WHAT YOU SHOULD DO - Please quote the lines below word for word.

INPUT -
_ _ _ _ _ _ _

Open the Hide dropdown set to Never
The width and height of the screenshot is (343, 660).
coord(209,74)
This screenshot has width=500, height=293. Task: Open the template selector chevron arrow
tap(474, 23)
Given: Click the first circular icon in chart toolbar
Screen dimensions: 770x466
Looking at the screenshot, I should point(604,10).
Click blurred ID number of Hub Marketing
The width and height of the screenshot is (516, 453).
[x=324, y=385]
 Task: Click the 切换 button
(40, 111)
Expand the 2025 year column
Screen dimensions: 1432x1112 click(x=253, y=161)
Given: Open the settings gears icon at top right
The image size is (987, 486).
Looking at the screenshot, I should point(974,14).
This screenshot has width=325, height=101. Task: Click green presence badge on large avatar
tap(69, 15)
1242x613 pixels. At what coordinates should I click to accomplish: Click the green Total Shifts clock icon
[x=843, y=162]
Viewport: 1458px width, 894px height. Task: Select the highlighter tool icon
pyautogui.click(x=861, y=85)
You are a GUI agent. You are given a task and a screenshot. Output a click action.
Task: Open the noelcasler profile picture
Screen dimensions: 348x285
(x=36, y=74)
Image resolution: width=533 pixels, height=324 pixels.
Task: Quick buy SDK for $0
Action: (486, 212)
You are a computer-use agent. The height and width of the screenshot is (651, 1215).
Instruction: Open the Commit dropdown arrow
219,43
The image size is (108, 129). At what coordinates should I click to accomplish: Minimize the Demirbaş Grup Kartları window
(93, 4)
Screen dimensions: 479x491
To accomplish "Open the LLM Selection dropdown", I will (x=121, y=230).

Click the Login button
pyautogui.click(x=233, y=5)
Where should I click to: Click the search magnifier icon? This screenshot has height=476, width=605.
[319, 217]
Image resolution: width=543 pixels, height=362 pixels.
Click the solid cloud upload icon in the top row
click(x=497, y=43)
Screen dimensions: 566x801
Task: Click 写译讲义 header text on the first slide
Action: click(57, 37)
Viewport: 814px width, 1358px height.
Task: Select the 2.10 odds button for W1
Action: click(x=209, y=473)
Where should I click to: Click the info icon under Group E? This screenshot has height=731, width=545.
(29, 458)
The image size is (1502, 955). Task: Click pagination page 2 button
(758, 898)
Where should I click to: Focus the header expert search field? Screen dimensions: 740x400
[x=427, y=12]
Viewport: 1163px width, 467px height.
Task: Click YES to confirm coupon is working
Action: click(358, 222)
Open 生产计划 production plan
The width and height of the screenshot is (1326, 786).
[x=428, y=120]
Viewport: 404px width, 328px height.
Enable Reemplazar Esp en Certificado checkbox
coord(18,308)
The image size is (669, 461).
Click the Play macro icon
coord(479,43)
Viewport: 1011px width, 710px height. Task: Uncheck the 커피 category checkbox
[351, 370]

_ _ _ _ _ _ _

EXERCISE SOLUTION -
Open the Hide dropdown set to Never
The width and height of the screenshot is (343, 660).
coord(209,74)
This screenshot has width=500, height=293. Task: Open the template selector chevron arrow
tap(474, 23)
Given: Click the first circular icon in chart toolbar
Screen dimensions: 770x466
Looking at the screenshot, I should point(604,10).
Click blurred ID number of Hub Marketing
The width and height of the screenshot is (516, 453).
[x=324, y=385]
 Task: Click the 切换 button
(40, 111)
Expand the 2025 year column
Screen dimensions: 1432x1112 click(x=253, y=161)
Given: Open the settings gears icon at top right
The image size is (987, 486).
Looking at the screenshot, I should point(974,14).
This screenshot has width=325, height=101. Task: Click green presence badge on large avatar
tap(69, 15)
1242x613 pixels. At what coordinates should I click to accomplish: Click the green Total Shifts clock icon
[x=843, y=162]
Viewport: 1458px width, 894px height. Task: Select the highlighter tool icon
pyautogui.click(x=861, y=85)
You are a GUI agent. You are given a task and a screenshot. Output a click action.
Task: Open the noelcasler profile picture
Screen dimensions: 348x285
(x=36, y=74)
Image resolution: width=533 pixels, height=324 pixels.
Task: Quick buy SDK for $0
Action: (486, 212)
You are a computer-use agent. The height and width of the screenshot is (651, 1215).
Instruction: Open the Commit dropdown arrow
219,43
The image size is (108, 129). At what coordinates should I click to accomplish: Minimize the Demirbaş Grup Kartları window
(93, 4)
Screen dimensions: 479x491
To accomplish "Open the LLM Selection dropdown", I will (x=121, y=230).

Click the Login button
pyautogui.click(x=233, y=5)
Where should I click to: Click the search magnifier icon? This screenshot has height=476, width=605.
[319, 217]
Image resolution: width=543 pixels, height=362 pixels.
Click the solid cloud upload icon in the top row
click(x=497, y=43)
Screen dimensions: 566x801
Task: Click 写译讲义 header text on the first slide
Action: click(57, 37)
Viewport: 814px width, 1358px height.
Task: Select the 2.10 odds button for W1
Action: click(x=209, y=473)
Where should I click to: Click the info icon under Group E? This screenshot has height=731, width=545.
(29, 458)
The image size is (1502, 955). Task: Click pagination page 2 button
(758, 898)
Where should I click to: Focus the header expert search field? Screen dimensions: 740x400
[x=427, y=12]
Viewport: 1163px width, 467px height.
Task: Click YES to confirm coupon is working
Action: click(358, 222)
Open 生产计划 production plan
The width and height of the screenshot is (1326, 786).
[x=428, y=120]
Viewport: 404px width, 328px height.
Enable Reemplazar Esp en Certificado checkbox
coord(18,308)
The image size is (669, 461).
Click the Play macro icon
coord(479,43)
Viewport: 1011px width, 710px height. Task: Uncheck the 커피 category checkbox
[351, 370]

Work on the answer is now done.